* _The exercise_: Begin at the line that has "Task: Click the ESRB E rating on Rayman" and stop after the line that has "Action: coord(666,269)". Rewrite every line of the listing in that span, requests included, and shift each coordinate in the answers by -133.

* _Listing_:
####

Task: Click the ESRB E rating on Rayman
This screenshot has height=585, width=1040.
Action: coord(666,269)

####

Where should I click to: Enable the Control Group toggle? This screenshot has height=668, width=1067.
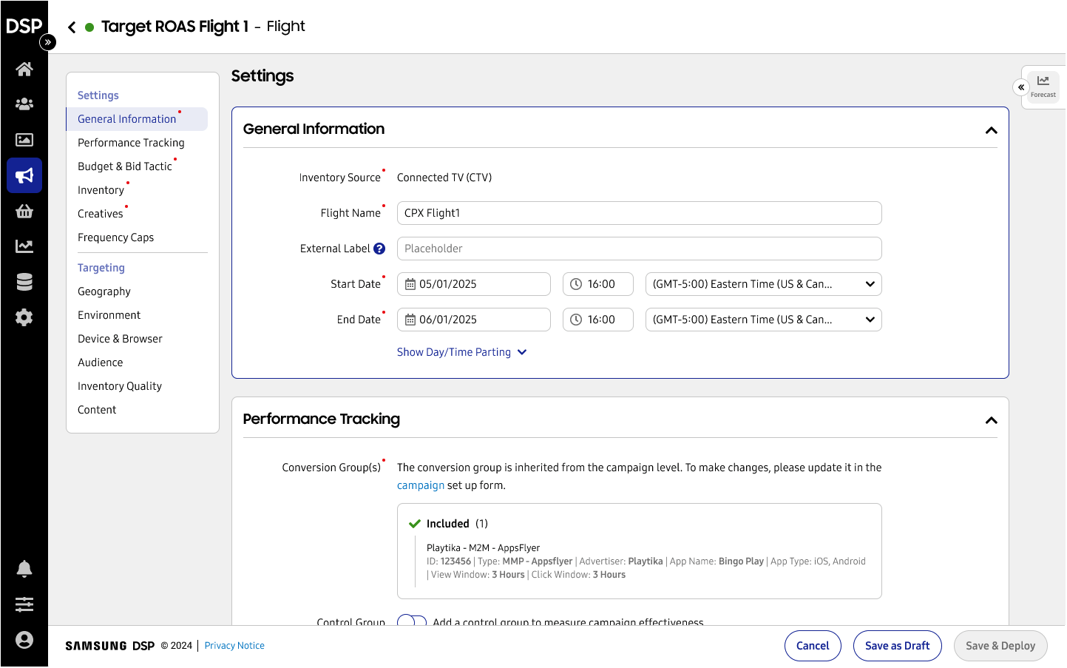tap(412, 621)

####

* _Correct response_:
Task: Click the ESRB E rating on Rayman
This screenshot has height=585, width=1040.
Action: coord(533,136)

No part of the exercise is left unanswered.